Pagavano gli uomini del clan Giannelli coi voucher comunali: questa in estrema sintesi è la motivazione per la quale, su proposta del ministro Minniti, il comune di parabita, nel basso Salento, è stato sciolto per infiltrazioni mafiose. La decisione del governo Gentiloni è di metà febbraio, mentre nei giorni scorsi è arrivata la firma al decreto di scioglimento da parte del presidente della Repubblica, Sergio Mattarella.

Una decisione che per il sindaco Alfredo Cacciapaglia è una vera e propria doccia fredda. Eppure le carte parlano chiaro e per il ministero dell'Interno, l'amministrazione comunale era diventata "una sorta di distributore a disposizione dell'organizzazione per le diverse tipologie di benefici ad essa assicurati".

Il primo caso dopo 26 anni

Non solo voucher, dunque, ma anche buoni lavoro, occupazioni abusive agevolate e quant'altro. Si tratta di un evento importante: da 26 anni, infatti, un comune del Salento non veniva commissariato, dopo essere stato sciolto per mafia. Gli ultimi casi sono infatti quelli di Surbo, a nord di Lecce, e Gallipoli, nel 1991, ma erano altri tempi: all'epoca la Sacra Corona Unita faceva ancora la voce grossa.

Il primo cittadino di Parabita però non ci sta e ha annunciato ricorso contro il decreto di scioglimento non appena sarà pubblicato in Gazzetta Ufficiale. Accusato di aver favorito i rapporti tra clan Giannelli e politica locale è il vicesindaco Giuseppe Provenzano, che nel dicembre 2015 è rimasto implicato nell'operazione Coltura, venendo arrestato.

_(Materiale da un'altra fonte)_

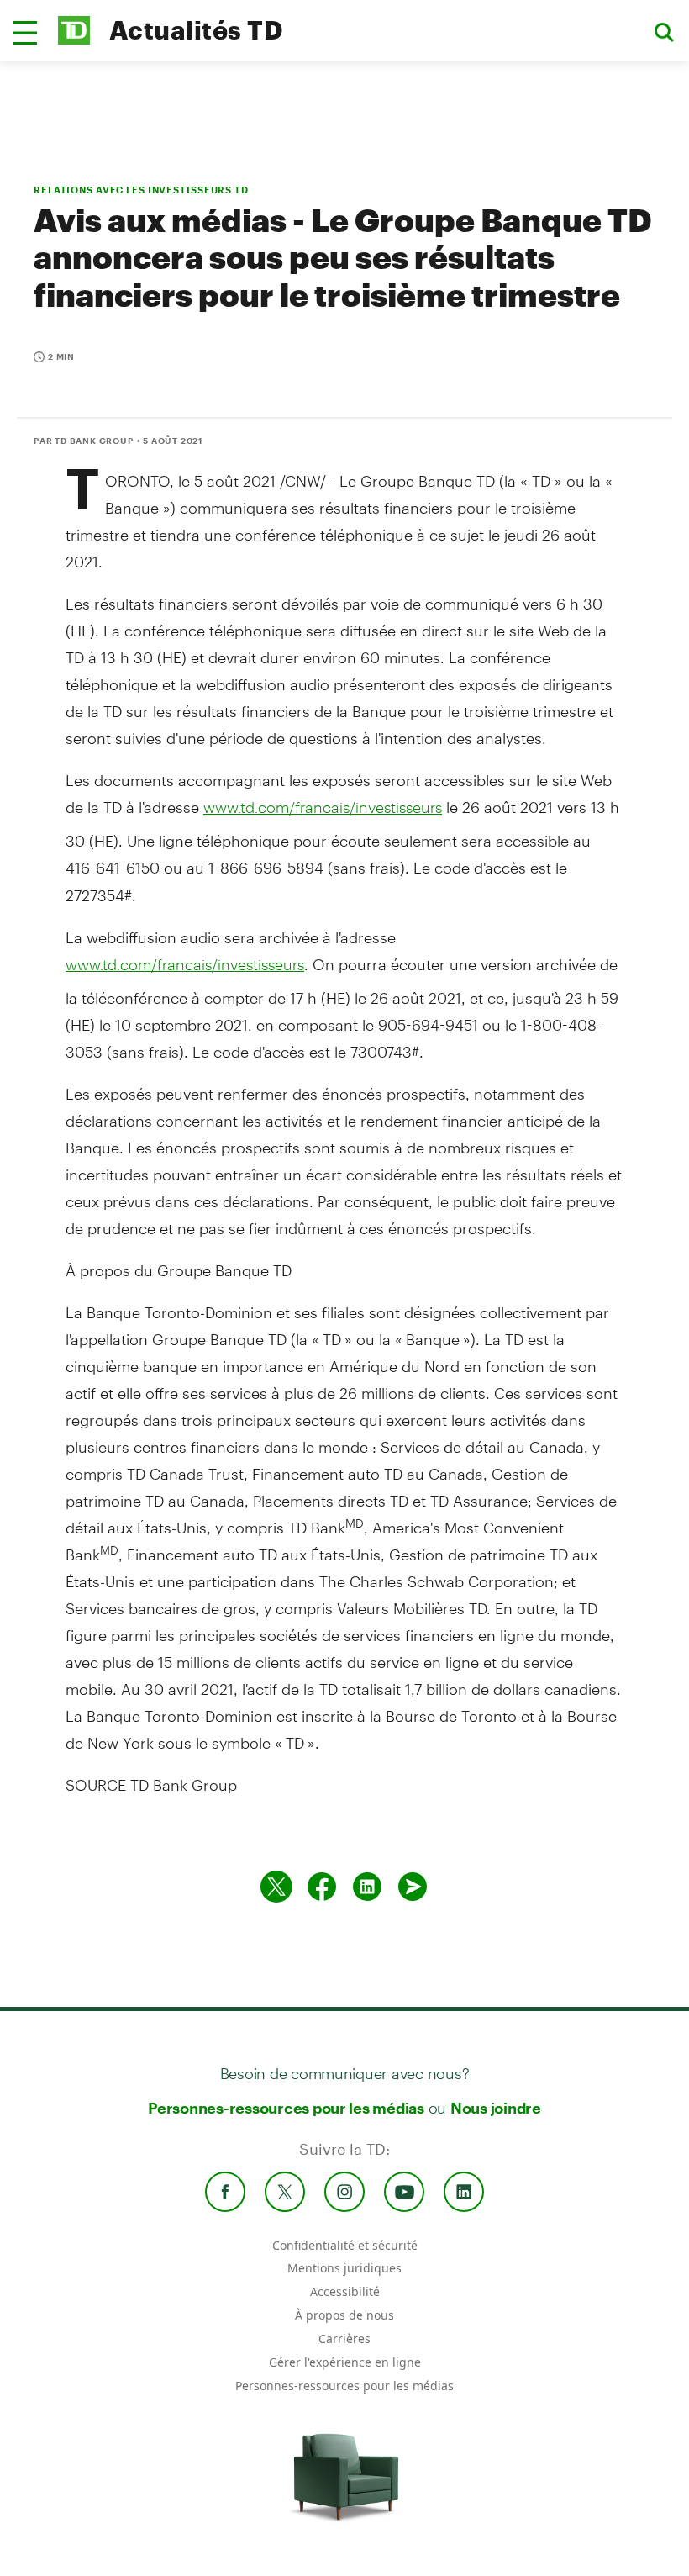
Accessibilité (345, 2291)
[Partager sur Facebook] (321, 1886)
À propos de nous (344, 2315)
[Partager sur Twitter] (276, 1886)
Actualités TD (196, 30)
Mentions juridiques (344, 2268)
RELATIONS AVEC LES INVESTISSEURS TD (141, 189)
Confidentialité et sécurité (345, 2245)
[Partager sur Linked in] (367, 1886)
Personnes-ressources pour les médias (286, 2107)
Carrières (344, 2338)
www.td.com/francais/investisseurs (322, 807)
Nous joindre (495, 2107)
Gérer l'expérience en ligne (345, 2362)
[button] (25, 33)
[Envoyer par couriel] (412, 1886)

Le accuse al vicesindaco Provenzano

Per Minniti, è "veicolo consapevole per favorire gli interessi criminali" e tale fatto sarebbe ad esempio comprovato da una foto pubblicata addirittura su Facebook, in cui l'esponente dell'amministrazione comunale viene immortalato insieme al figlio del boss Marco Giannelli. Stando alla relazione del Viminale, Provenzano sarebbe stato eletto anche grazie ai voti della malavita locale, che avrebbe poi festeggiato quell'elezione. Il vicesindaco avrebbe poi ricambiato dispensando assunzioni nella ditta che si occupava della raccolta dei rifiuti e "regalando" voucher per prestazioni lavorative mai effettivamente svolte.